--- START ---

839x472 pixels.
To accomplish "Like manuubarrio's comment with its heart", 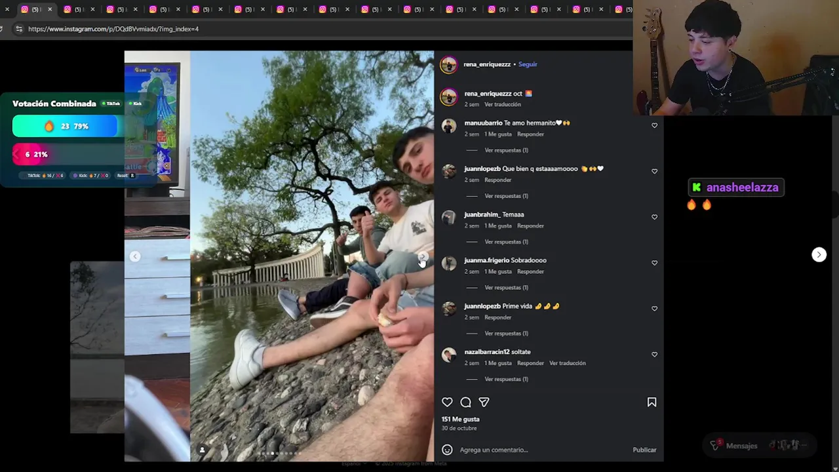I will pyautogui.click(x=654, y=125).
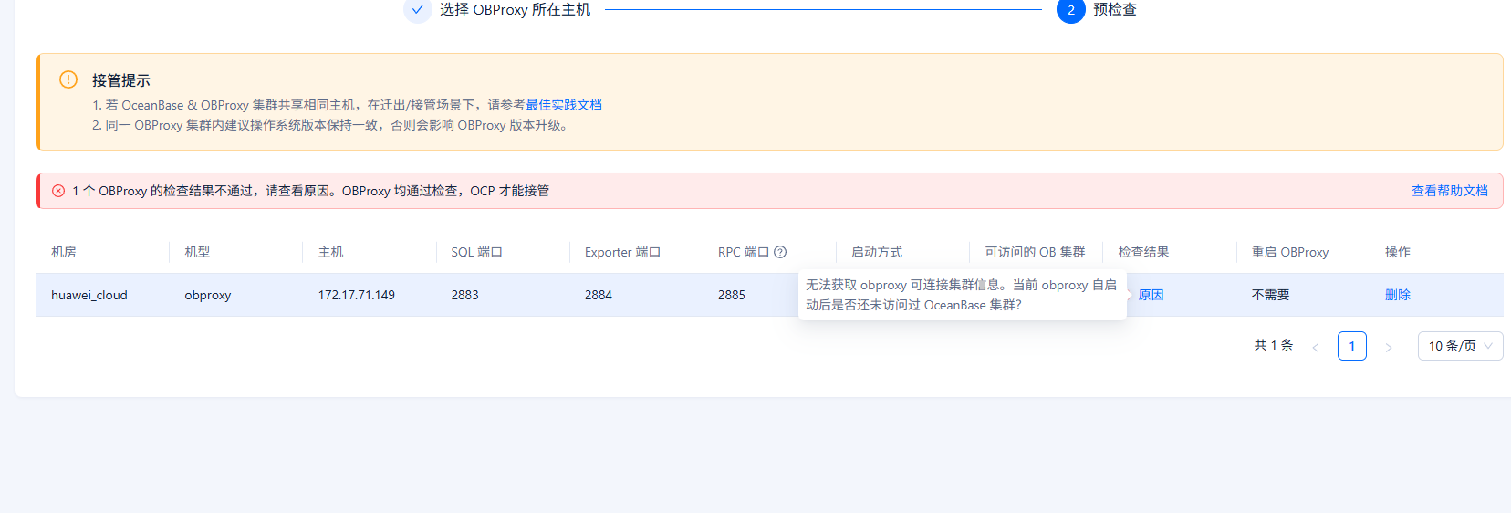The image size is (1511, 513).
Task: Click the 不需要 cell under 重启 OBProxy
Action: tap(1270, 295)
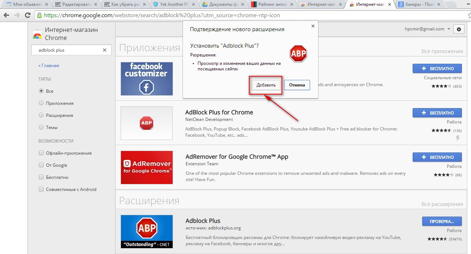Enable the Офлайн-приложения checkbox

coord(41,153)
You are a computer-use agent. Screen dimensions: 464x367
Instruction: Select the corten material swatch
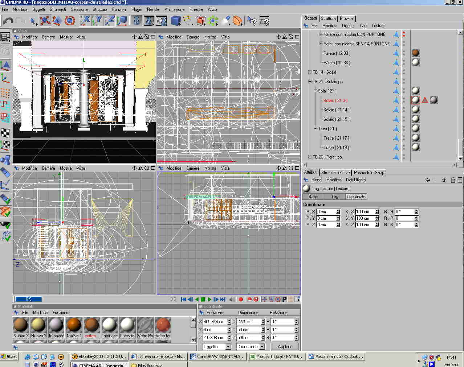(x=91, y=325)
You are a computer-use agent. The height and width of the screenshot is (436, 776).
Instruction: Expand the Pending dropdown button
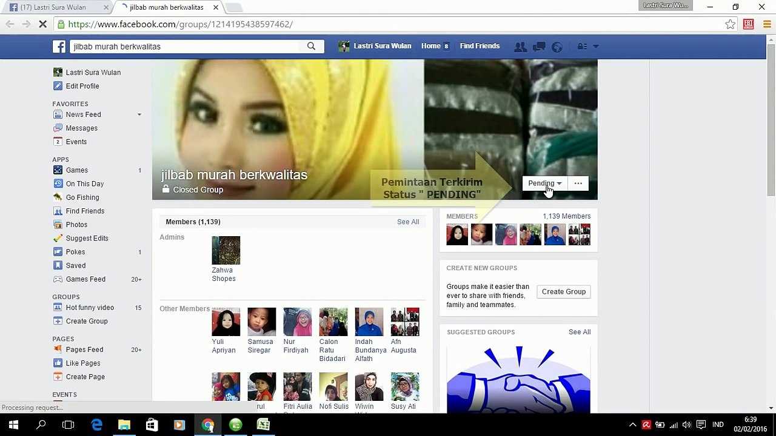(x=544, y=183)
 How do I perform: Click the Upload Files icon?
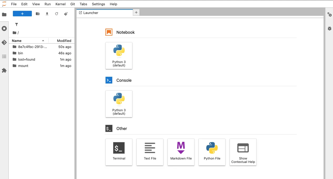point(47,14)
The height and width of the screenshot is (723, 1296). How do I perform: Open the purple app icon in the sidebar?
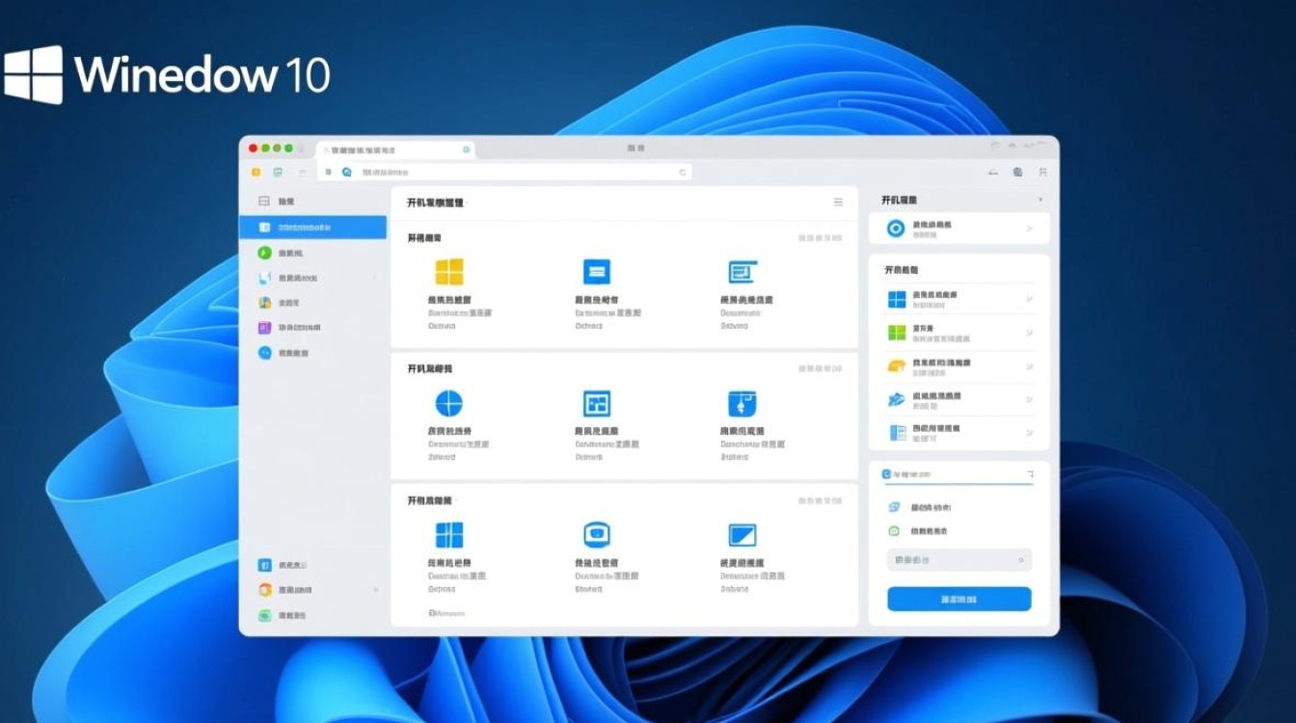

--- END ---

* [TASK BRIEF]: Return every line from the material that contains the word "screenshot".

* [SOLUTION TO THIS TASK]:
You are a computer-use agent. The height and width of the screenshot is (436, 776).
The height and width of the screenshot is (723, 1296). How do I perform: Open the purple app icon in the sidebar?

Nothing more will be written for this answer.